As a case study, we selected curcumin and paclitaxel as the parent compounds. Using chemical, biochemical, and metabolic transformation rules, a total of 1299 and 1497 unique derivatives were generated. For the chemical and biochemical transformations, the parameters were configured to perform two iterations. For the metabolic transformations, we selected environmental microbial transformation rules, with the parameters set to perform three iterations. Each iteration was designed to predict up to 30 derivatives. These derivatives spanned a broad chemical space, as visualized using Morgan fingerprints projected onto a U-Map, where the derivatives exhibited significant structural variation. Moreover, the chemical spaces covered by the different types of transformations exhibited distinct characteristics.

We compared the structural similarity between the derivatives and corresponding substrates and visualized the distribution trends using frequency distribution histograms. The chemical and biochemical transformations typically yielded derivatives with higher similarity to the substrates, as these processes primarily involved the addition or modification of functional groups. This is largely due to the prevalence of such reaction rules in transformation databases. In contrast, the metabolic transformations generated derivatives with greater structural diversity, often introducing more significant changes such as ring closures, chain elongations, or bond breakage. These distinctions underscore the unique capabilities of each transformation approach in exploring diverse regions of chemical space.

Considering synthetic complexity, the SCScore values for the derivatives of paclitaxel were generally higher than those for curcumin. This is likely due to the inherently more complex chemical structure of paclitaxel. For derivatives of the same substrate, the distributions of SCScore values for the chemical and biochemical transformations were relatively similar, while those for the metabolic transformations were more dispersed, reflecting greater structural variability (Figure 3).

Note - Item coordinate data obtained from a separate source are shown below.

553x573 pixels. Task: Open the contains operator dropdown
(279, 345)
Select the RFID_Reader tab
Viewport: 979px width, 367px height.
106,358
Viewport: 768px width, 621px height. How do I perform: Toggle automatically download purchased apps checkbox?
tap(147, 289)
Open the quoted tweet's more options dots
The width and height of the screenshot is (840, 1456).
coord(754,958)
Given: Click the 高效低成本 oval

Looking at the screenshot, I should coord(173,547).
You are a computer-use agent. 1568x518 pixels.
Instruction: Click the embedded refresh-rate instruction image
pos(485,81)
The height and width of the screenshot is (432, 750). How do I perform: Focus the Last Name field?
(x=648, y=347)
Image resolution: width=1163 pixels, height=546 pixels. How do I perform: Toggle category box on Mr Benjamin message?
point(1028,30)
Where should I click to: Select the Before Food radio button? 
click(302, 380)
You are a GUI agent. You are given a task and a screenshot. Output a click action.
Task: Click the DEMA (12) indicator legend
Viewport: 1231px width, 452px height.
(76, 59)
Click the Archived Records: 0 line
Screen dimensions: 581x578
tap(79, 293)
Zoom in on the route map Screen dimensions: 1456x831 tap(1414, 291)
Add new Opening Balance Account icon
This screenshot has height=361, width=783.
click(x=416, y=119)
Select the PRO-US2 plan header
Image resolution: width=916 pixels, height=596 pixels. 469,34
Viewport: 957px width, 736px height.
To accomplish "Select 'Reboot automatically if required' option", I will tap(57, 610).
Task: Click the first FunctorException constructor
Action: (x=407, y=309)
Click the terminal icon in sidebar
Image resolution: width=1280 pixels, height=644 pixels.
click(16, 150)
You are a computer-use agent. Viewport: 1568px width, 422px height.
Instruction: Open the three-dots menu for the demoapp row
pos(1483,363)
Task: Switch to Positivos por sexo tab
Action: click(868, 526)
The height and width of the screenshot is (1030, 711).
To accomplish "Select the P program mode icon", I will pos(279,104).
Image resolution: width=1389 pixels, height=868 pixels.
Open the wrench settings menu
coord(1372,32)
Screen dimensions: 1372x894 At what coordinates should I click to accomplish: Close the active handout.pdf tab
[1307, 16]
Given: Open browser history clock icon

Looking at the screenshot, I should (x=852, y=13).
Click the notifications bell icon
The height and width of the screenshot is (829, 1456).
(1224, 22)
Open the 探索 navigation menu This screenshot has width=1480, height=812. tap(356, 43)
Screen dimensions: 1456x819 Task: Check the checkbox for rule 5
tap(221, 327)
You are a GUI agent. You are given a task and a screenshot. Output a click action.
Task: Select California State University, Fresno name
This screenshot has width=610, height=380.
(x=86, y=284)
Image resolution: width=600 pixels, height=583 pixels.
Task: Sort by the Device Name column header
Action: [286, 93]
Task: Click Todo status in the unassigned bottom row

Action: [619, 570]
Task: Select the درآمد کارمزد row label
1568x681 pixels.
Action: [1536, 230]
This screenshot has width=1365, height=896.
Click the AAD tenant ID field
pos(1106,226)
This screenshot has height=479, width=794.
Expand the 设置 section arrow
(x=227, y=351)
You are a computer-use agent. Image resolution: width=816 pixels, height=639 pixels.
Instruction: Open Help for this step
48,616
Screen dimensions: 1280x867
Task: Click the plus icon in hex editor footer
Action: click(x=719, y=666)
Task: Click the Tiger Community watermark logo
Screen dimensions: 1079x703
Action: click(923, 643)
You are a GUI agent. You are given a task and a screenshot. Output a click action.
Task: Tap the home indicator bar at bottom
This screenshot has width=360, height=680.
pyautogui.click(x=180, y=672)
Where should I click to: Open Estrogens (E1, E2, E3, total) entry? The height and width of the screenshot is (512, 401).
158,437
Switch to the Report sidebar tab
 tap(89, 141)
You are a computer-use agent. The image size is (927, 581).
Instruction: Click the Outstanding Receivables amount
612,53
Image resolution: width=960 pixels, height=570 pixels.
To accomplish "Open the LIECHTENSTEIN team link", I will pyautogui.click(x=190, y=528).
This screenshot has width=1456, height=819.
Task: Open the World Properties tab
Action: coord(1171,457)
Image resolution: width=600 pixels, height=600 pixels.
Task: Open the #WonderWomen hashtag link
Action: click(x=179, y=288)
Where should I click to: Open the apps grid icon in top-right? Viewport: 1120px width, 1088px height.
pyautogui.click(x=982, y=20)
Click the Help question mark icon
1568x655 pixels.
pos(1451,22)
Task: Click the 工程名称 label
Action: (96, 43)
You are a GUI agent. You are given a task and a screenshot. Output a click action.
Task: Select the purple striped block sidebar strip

Figure 3. Visualization and analysis of generated derivatives. The U-Map projection illustrates the distribution of the derivatives in chemical space, highlighting the structural diversity (left). The Tanimoto similarity histograms depict the structural similarity between the derivatives and their parent compounds, showing the impact of the different transformation types (middle). The SCScore distributions compare the synthetic complexity of the derivatives, indicating variations based on the transformation methods and parent compound structures (right).

2.3.2. Pharmacological Active Prediction

Previous studies have demonstrated the potential inhibitory activity on the epidermal growth factor receptor (EGFR) of curcumin [33,34]. The pretrained CNN model was used to predict the affinity between the derivatives and their original target proteins [35]. As a demonstration, we utilized DerivaPredict’s functionality to explore the pharmacological potential of the generated derivatives by predicting their affinity for the EGFR using in silico docking methods. The goal was to showcase the software’s feature that predicts the binding potential of novel curcumin derivatives. While the algorithms and models used are derived from published works, benchmarking the accuracy of these predictions is beyond the scope of this study.

Among the derivatives, 737 were predicted to have an IC50 lower than that of curcumin. Two example chemical structures, with their predicted IC50 values, are shown in Figure 4, along with their predicted affinity for the EGFR, comparing them to curcumin. To validate these predictions, we employed AutoDock Vina to calculate the docking scores based on the three-dimensional structure of the EGFR (PDB ID: 1M17). We compared the binding modes of curcumin and the derivative with the highest predicted binding affinity in complex with the EGFR. Molecular docking simulations revealed that the derivative similarly binds the EGFR to curcumin. However, the derivative exhibited tighter binding compared to curcumin, likely due to additional favorable interactions such as stronger hydrogen bonding and hydrophobic interactions.

Figure 4. Structures, docking scores, and predicted IC50 of curcumin and its derivatives.

Notably, Derivative 1 (CHEMBL103410) is registered in the ChEMBL database, with the Max Phase listed as “Preclinical”. Although no experimental data specifically targeting the EGFR are available, prior in silico studies have validated that this compound has a higher binding affinity to the EGFR compared to curcumin. Additionally, the contact sites of the EGFR for this derivative align closely with our study, providing further evidence of its potential as an EGFR inhibitor [33,34].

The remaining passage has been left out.